▶ _Sunulan alıntı_
■ ■ ■ ■

Yazarlar Olur mu öyle şey?

Olur mu öyle şey?

25.12.1997 - 00:00 | Son Güncellenme:

Olur mu öyle şey?

Olur mu öyle şey

Ali SİRMEN

HABERİ okuyunca, önce gözlerime inanamadım.
Türkiye - ABD - İsrail'in, 5 Ocak'ta başlayacak ortak deniz tatbikatı ile ilgili olarak Washington Post gazetesinde çıkan haber öylesine inanılacak cinsten değil.
Habere bakılırsa, İsrail'in Ankara Büyükelçiliği'nde görev yapan Nissan Amdor, ülkesiyle Ankara arasındaki stratejik işbirliği anlaşmasını yorumlarken şunları söylemiş:
"Bilmem farkında mısınız ama, Türkler Araplardan gerçekten nefret eder"
Haber gerçekten inanılması güç. Çünkü ifade bir diplomata yakışmıyor. Kaldı ki, bir ulusun başkaları hakkındaki duygularını dile getirmek herhalde yabancılara düşen bir görev değil.
Kimi zaman Batılı meslektaşlarımızın da, gazetecilik kurallarını sansasyona kurban ettiği durumlardan biri ile mi, yoksa Türkler ile Arap ülkelerinin arasını daha fazla açmak için yapılmış diplomasi ve terbiye kurallarına uymayan bir girişim ile mi karşı karşıyayız acaba?
Her neyse. Ama önce bir noktayı vurgulayarak konuya girmekte yarar var:
Türk ulus bilinci ve dış politikası kimseden nefret üzerine kurulmamıştır ve Türkler Araplardan nefret etmezler.
Dahası Araplar ile Türkler arasında, ortak bir tarihi ve kültürel geçmiş söz konusudur. Bugün, devletlerarası politikalarda içinde bulunulan yanlışlar ne olursa olsun, biz bu ortak geçmişimizi ve kültürel yakınlığımızı hiçbir zaman unutamayız ve ilerde bu öğelerin, gerçekten zorunlu olan dostluk ilişkilerimizi pekiştirmede hepimize yardımcı olacağına da inanmaktayız.
Şimdi kimi Arap dostlarımın, "pekiyi de, o zaman bu İsrail ile imzalanan stratejik işbirliği anlaşması ne oluyor?" sorusunu duyar gibi oluyorum.
Bu soruyu soranlar öncelikle bazı gerçekleri görürlerse, olayları daha sağlıklı değerlendirme olanağına kavuşabilirler.

■ ■ ■ ■

▶ _Gösterilen veriler_

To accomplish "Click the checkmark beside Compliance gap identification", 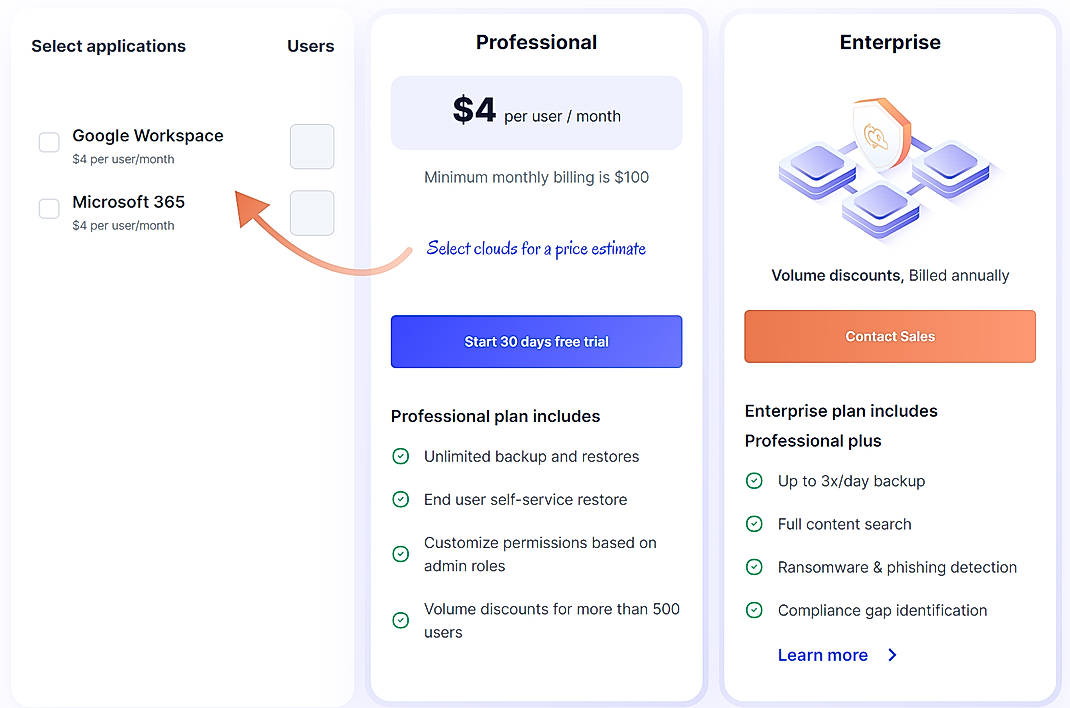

■ ■ ■ ■

▶ _Kısa görev_
Türk-Arap ilişkilerine dair köşe yazısında "Şimdi kimi Arap" ile başlayıp "değerlendirme olanağına kavuşabilirler." ifadesine kadar süren kısmı, "sağlıklı" sözcüğünü "nesnel" ile değiştirerek yeniden yazın.

▶ _Çözümlü problem_
Şimdi kimi Arap dostlarımın, "pekiyi de, o zaman bu İsrail ile imzalanan stratejik işbirliği anlaşması ne oluyor?" sorusunu duyar gibi oluyorum.
Bu soruyu soranlar öncelikle bazı gerçekleri görürlerse, olayları daha nesnel değerlendirme olanağına kavuşabilirler.